[EXERCISE GOAL] Locate every line in the data that contains the string "Click" and copy those lines. Case counts, so match the capitalization.

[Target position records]
-.-.-

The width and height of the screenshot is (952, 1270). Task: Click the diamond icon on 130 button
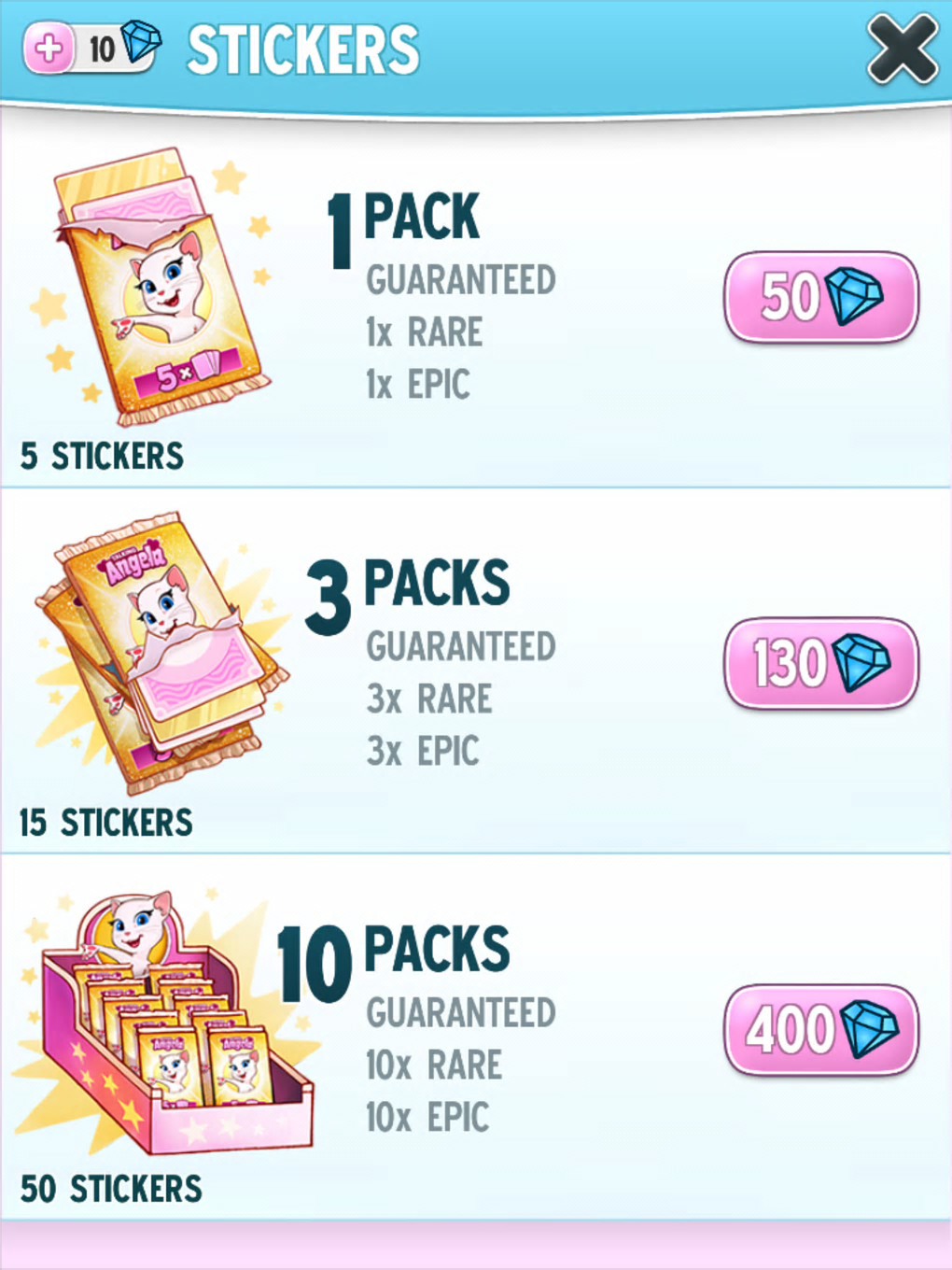point(861,663)
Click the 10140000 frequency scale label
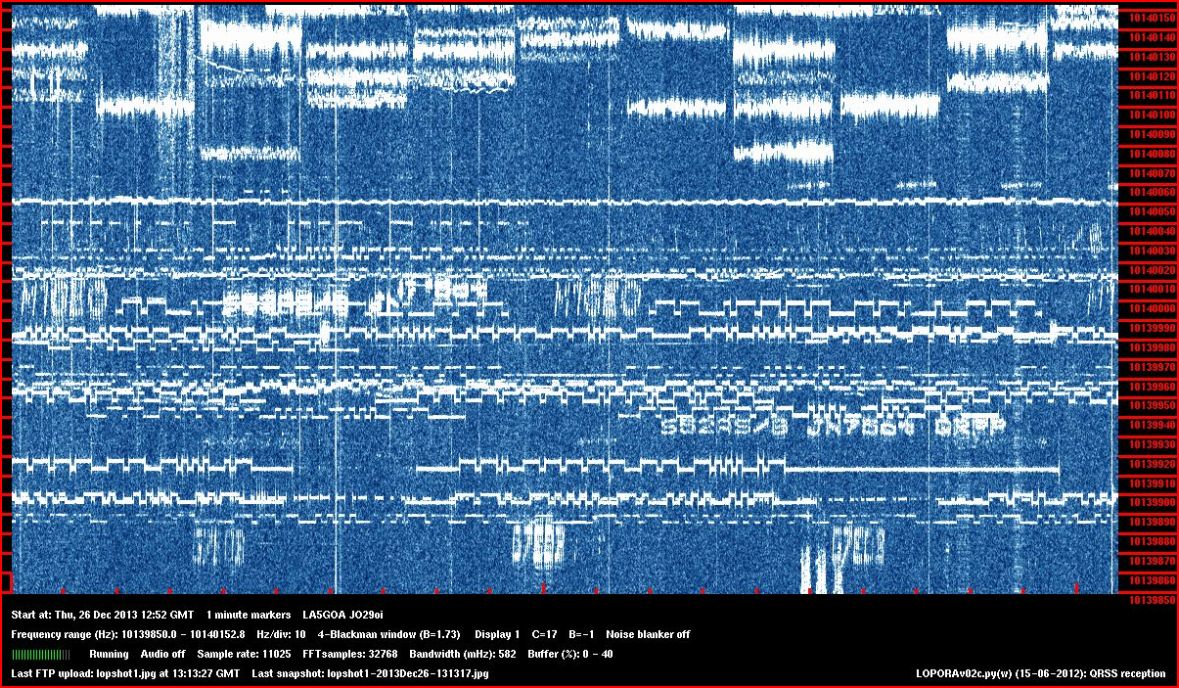The width and height of the screenshot is (1179, 688). [1147, 309]
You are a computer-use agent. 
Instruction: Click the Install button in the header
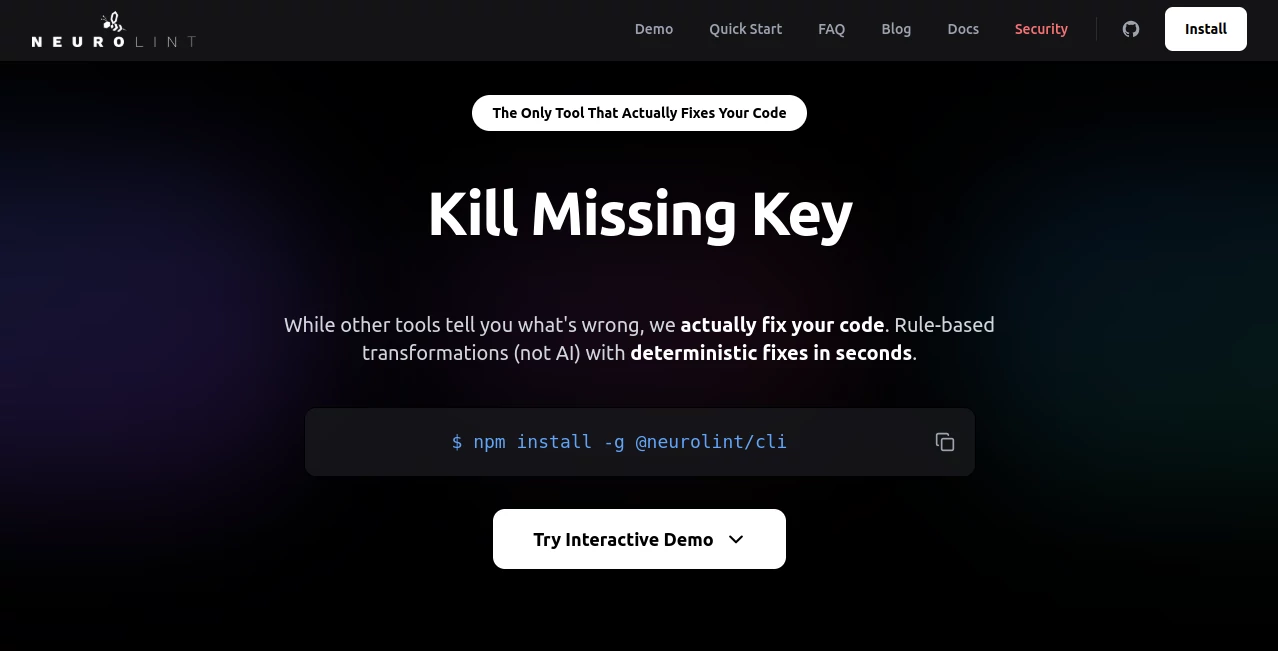coord(1205,29)
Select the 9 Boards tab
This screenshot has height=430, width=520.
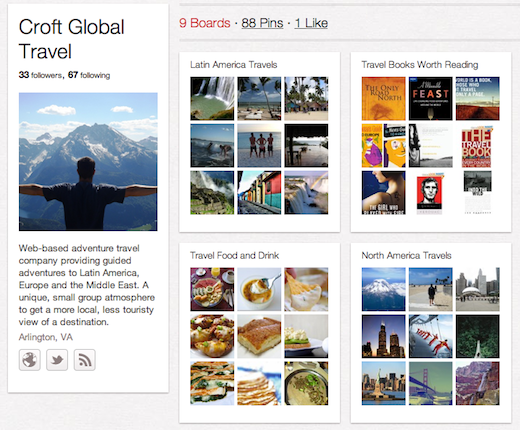coord(205,23)

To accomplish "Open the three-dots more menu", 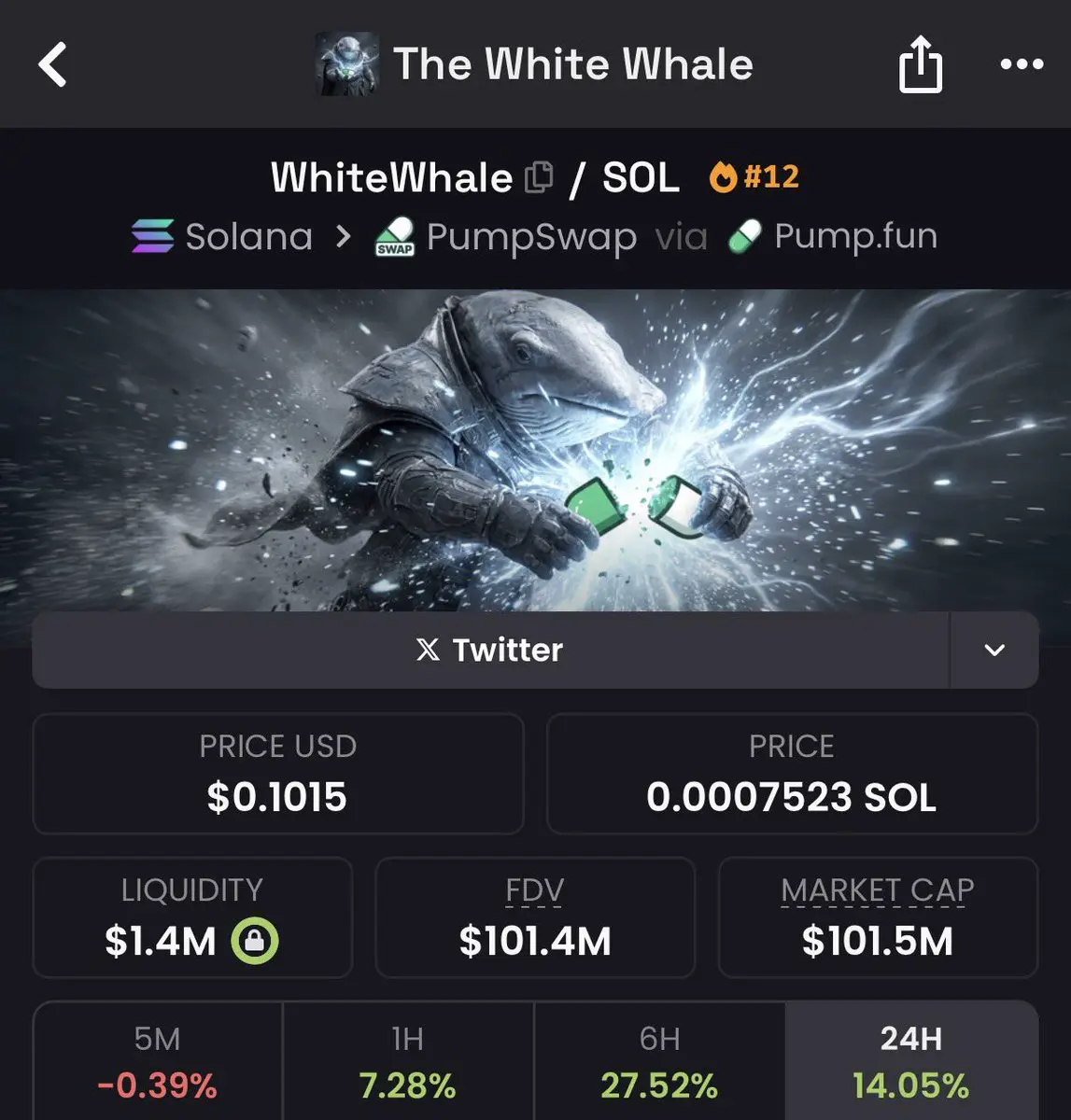I will pos(1022,64).
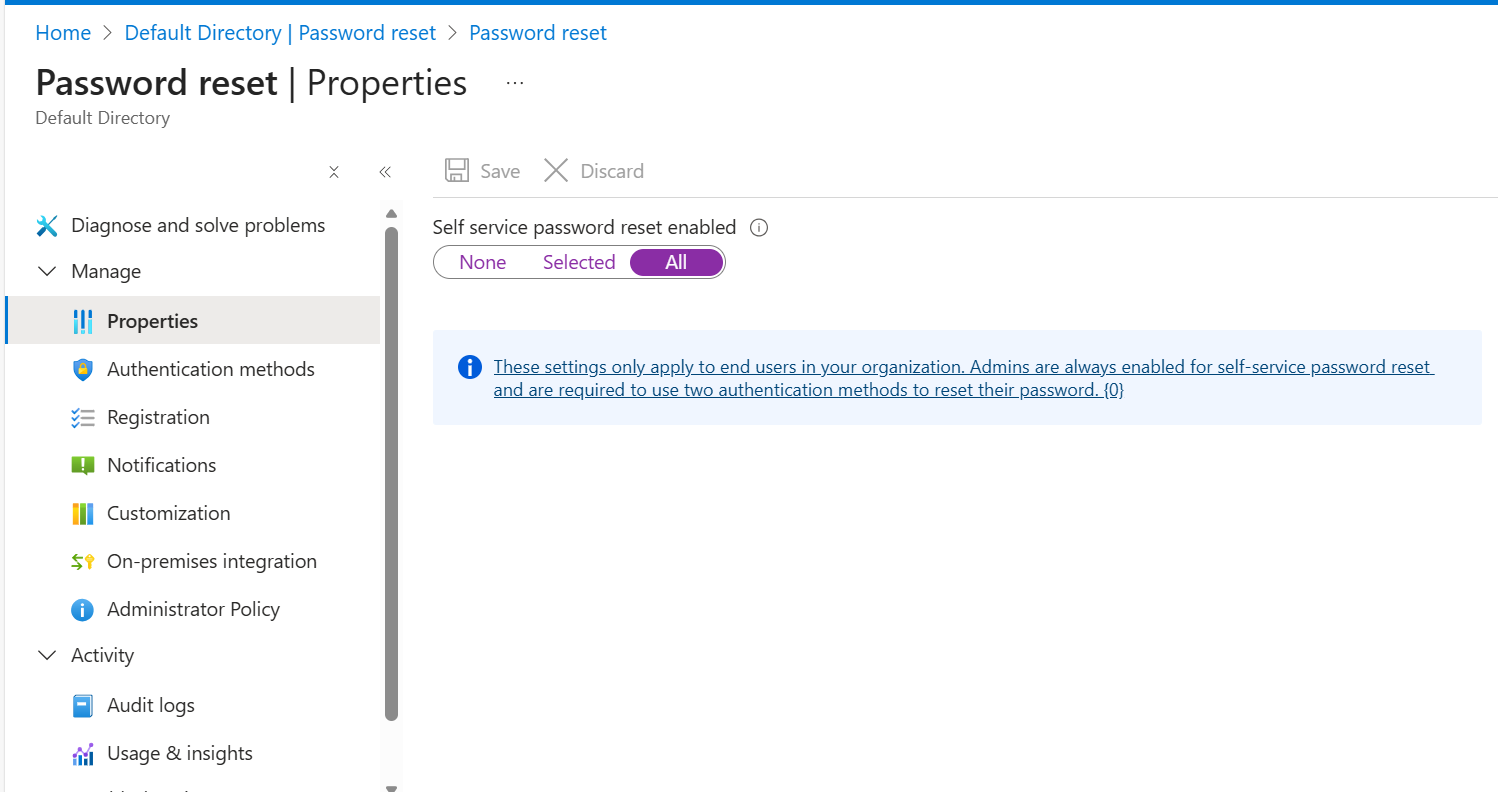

-.-.-

[WRITTEN ANSWER]
The width and height of the screenshot is (952, 1270). Task: Click the diamond icon on 130 button
Click the 10140000 frequency scale label
Instruction: Click the Install button in the header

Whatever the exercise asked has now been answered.